17 Kasım 2011 Perşembe

washington d.c.



sonunda yazmak için oturabildim bilgisayara, malum hırsız yüzünden netbooka kaldım, bu gariban netbook da download yaptığı zaman başka bir iş yapamıyor. internete girmek bile zulum, fotoğraf yüklemenin ne kadar zaman aldığını siz düşünün. bugün en azından d.c. yi ve yolculuğun son kısmını yazmayı bitirebilirsem çok iyi olacak.

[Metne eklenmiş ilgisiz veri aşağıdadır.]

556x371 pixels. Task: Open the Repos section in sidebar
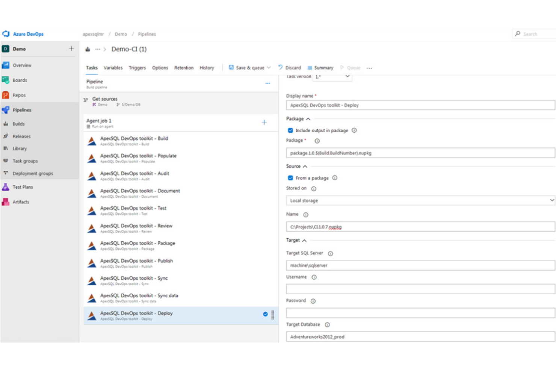20,95
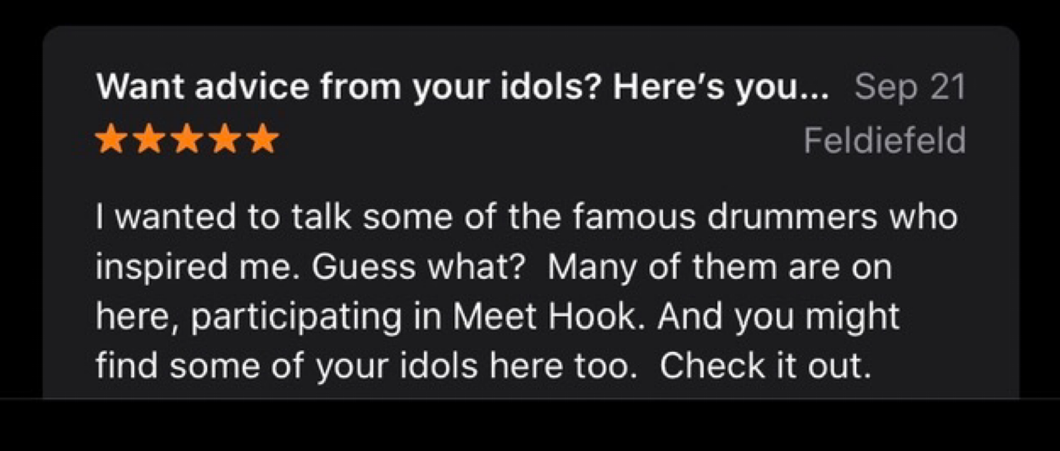Click the fifth orange rating star

262,139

d.c. de oldukça merkezi bir yerde kalmıştık, hava kararmadan da nyc ye varmayı niyetliyorduk. dolayısıyla sabahın kör saatinde valizlerimizi ve arabayı otelde bırakarak kendimizi sokağa attık. önce biraz sokaklarda boş boş dolandık ki, bizden başka kimse de yoktu pek, hava bir anda soğumuş, ben altımda etek, üstümde polarla değişik bir görüntü sergiliyordum ve açıkçası alttan altan donuyordum. sabahın kör saatinde rotamızı beyaz saraya çevirdik, vaktimiz kısa olduğundan ve giriş oldukça prosedürlü olduğundan - hatta müsliman ülkelerden gelenlerin ziyaret edemediği söylentileri vardı - sadece etrafını turlayıp fotoğraflarını çektik. karnımız acıkana kadar sokakları turladık yani, her yer boş olduğundan bolca fotoğraf çektik ve sonunda bir starbucksa attık kendimizi. klasik kurutulmuş domates ve mozarellalı sandviçlerimizi yeyip, beleş interneti kullandıktan sonra da sadece bir müze gezecek vaktimiz olduğundan müze seçmeye uğraştık.




d.c. de müzeler ücretsiz. "smithsonian instution " tarafından desteklenen 17 adet müze ve merkez mevcut. biz " national museum of natural history " ye gittik ve doyamadan 2 saat boyunca gezmeye çalıştık. müze görmemiş türkler olarak amerikadaki müzelerde ağzımız açık nereye bakacağımızı şaşırdık. girişte hemen bir balina sergisi vardı, onunla başladık biz de. bir de çok şeker rehber vardı, e adamı da bir tek biz dikkatle dinledik. adam anlattıklarını anlayan birileriyle karşılaşmaktan o kadar mutlu oldu ki, bizi kenara çekip cebinden 500 milyon yıllık bir fosil çıkarıp benim elime verdi. bir an şaşkınlıkla çok sakin davrandım ama salondan çıktıktan sonra soğukkanlılığı bırakıp acayip heyecanlandım.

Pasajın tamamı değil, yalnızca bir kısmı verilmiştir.